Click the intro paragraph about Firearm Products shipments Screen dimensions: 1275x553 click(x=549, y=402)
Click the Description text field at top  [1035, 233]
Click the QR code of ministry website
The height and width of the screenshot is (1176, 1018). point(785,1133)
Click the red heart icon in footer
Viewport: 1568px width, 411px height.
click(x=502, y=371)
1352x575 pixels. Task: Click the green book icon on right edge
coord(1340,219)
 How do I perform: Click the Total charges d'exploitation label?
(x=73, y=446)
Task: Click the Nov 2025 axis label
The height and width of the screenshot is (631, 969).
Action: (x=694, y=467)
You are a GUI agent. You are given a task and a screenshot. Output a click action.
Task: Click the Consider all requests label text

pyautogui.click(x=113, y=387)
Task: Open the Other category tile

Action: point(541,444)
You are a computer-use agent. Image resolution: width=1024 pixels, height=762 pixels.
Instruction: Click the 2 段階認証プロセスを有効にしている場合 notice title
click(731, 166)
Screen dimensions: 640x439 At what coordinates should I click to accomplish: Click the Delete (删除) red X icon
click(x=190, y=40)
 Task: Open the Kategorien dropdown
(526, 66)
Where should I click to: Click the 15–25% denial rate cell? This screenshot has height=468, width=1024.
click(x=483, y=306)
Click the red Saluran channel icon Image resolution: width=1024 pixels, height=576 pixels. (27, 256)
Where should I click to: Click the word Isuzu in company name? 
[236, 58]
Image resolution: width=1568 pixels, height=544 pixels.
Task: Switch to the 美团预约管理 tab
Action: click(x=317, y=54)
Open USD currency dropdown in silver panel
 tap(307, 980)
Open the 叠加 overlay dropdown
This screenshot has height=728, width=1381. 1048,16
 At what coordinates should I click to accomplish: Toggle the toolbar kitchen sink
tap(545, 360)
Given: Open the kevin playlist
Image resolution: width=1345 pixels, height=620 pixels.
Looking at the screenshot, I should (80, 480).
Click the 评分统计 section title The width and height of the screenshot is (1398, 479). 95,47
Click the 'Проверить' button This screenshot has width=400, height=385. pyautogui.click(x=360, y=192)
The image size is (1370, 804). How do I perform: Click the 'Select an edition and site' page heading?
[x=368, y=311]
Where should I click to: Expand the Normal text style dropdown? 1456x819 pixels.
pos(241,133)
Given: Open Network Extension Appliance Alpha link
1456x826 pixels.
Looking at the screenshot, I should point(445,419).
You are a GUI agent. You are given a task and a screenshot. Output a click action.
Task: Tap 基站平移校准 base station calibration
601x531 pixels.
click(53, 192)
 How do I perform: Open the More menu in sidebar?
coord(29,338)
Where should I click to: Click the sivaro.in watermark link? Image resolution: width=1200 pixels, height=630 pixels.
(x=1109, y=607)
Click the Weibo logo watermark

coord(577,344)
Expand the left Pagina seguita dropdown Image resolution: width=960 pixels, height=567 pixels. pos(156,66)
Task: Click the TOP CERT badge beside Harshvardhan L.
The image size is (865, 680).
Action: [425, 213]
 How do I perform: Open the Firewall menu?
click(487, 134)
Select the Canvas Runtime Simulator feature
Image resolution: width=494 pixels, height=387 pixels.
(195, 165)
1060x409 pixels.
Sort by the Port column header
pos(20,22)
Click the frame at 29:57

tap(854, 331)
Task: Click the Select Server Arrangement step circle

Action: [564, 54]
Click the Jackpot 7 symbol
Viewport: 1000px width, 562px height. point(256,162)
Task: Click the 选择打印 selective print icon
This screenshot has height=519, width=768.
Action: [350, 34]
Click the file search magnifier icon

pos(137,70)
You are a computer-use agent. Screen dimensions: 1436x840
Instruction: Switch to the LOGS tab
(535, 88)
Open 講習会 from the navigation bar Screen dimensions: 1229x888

**WORK INSTRUCTIONS**
Each of the entries above is to be repeated exactly.

**TASK OUTPUT**
Click the intro paragraph about Firearm Products shipments Screen dimensions: 1275x553 click(x=549, y=402)
Click the Description text field at top  [1035, 233]
Click the QR code of ministry website
The height and width of the screenshot is (1176, 1018). point(785,1133)
Click the red heart icon in footer
Viewport: 1568px width, 411px height.
click(x=502, y=371)
1352x575 pixels. Task: Click the green book icon on right edge
coord(1340,219)
 How do I perform: Click the Total charges d'exploitation label?
(x=73, y=446)
Task: Click the Nov 2025 axis label
The height and width of the screenshot is (631, 969).
Action: (x=694, y=467)
You are a GUI agent. You are given a task and a screenshot. Output a click action.
Task: Click the Consider all requests label text

pyautogui.click(x=113, y=387)
Task: Open the Other category tile

Action: point(541,444)
You are a computer-use agent. Image resolution: width=1024 pixels, height=762 pixels.
Instruction: Click the 2 段階認証プロセスを有効にしている場合 notice title
click(731, 166)
Screen dimensions: 640x439 At what coordinates should I click to accomplish: Click the Delete (删除) red X icon
click(x=190, y=40)
 Task: Open the Kategorien dropdown
(526, 66)
Where should I click to: Click the 15–25% denial rate cell? This screenshot has height=468, width=1024.
click(x=483, y=306)
Click the red Saluran channel icon Image resolution: width=1024 pixels, height=576 pixels. (27, 256)
Where should I click to: Click the word Isuzu in company name? 
[236, 58]
Image resolution: width=1568 pixels, height=544 pixels.
Task: Switch to the 美团预约管理 tab
Action: click(x=317, y=54)
Open USD currency dropdown in silver panel
 tap(307, 980)
Open the 叠加 overlay dropdown
This screenshot has height=728, width=1381. 1048,16
 At what coordinates should I click to accomplish: Toggle the toolbar kitchen sink
tap(545, 360)
Given: Open the kevin playlist
Image resolution: width=1345 pixels, height=620 pixels.
Looking at the screenshot, I should (80, 480).
Click the 评分统计 section title The width and height of the screenshot is (1398, 479). 95,47
Click the 'Проверить' button This screenshot has width=400, height=385. pyautogui.click(x=360, y=192)
The image size is (1370, 804). How do I perform: Click the 'Select an edition and site' page heading?
[x=368, y=311]
Where should I click to: Expand the Normal text style dropdown? 1456x819 pixels.
pos(241,133)
Given: Open Network Extension Appliance Alpha link
1456x826 pixels.
Looking at the screenshot, I should point(445,419).
You are a GUI agent. You are given a task and a screenshot. Output a click action.
Task: Tap 基站平移校准 base station calibration
601x531 pixels.
click(53, 192)
 How do I perform: Open the More menu in sidebar?
coord(29,338)
Where should I click to: Click the sivaro.in watermark link? Image resolution: width=1200 pixels, height=630 pixels.
(x=1109, y=607)
Click the Weibo logo watermark

coord(577,344)
Expand the left Pagina seguita dropdown Image resolution: width=960 pixels, height=567 pixels. pos(156,66)
Task: Click the TOP CERT badge beside Harshvardhan L.
The image size is (865, 680).
Action: [425, 213]
 How do I perform: Open the Firewall menu?
click(487, 134)
Select the Canvas Runtime Simulator feature
Image resolution: width=494 pixels, height=387 pixels.
(195, 165)
1060x409 pixels.
Sort by the Port column header
pos(20,22)
Click the frame at 29:57

tap(854, 331)
Task: Click the Select Server Arrangement step circle

Action: [564, 54]
Click the Jackpot 7 symbol
Viewport: 1000px width, 562px height. point(256,162)
Task: Click the 选择打印 selective print icon
This screenshot has height=519, width=768.
Action: [350, 34]
Click the file search magnifier icon

pos(137,70)
You are a computer-use agent. Screen dimensions: 1436x840
Instruction: Switch to the LOGS tab
(535, 88)
Open 講習会 from the navigation bar Screen dimensions: 1229x888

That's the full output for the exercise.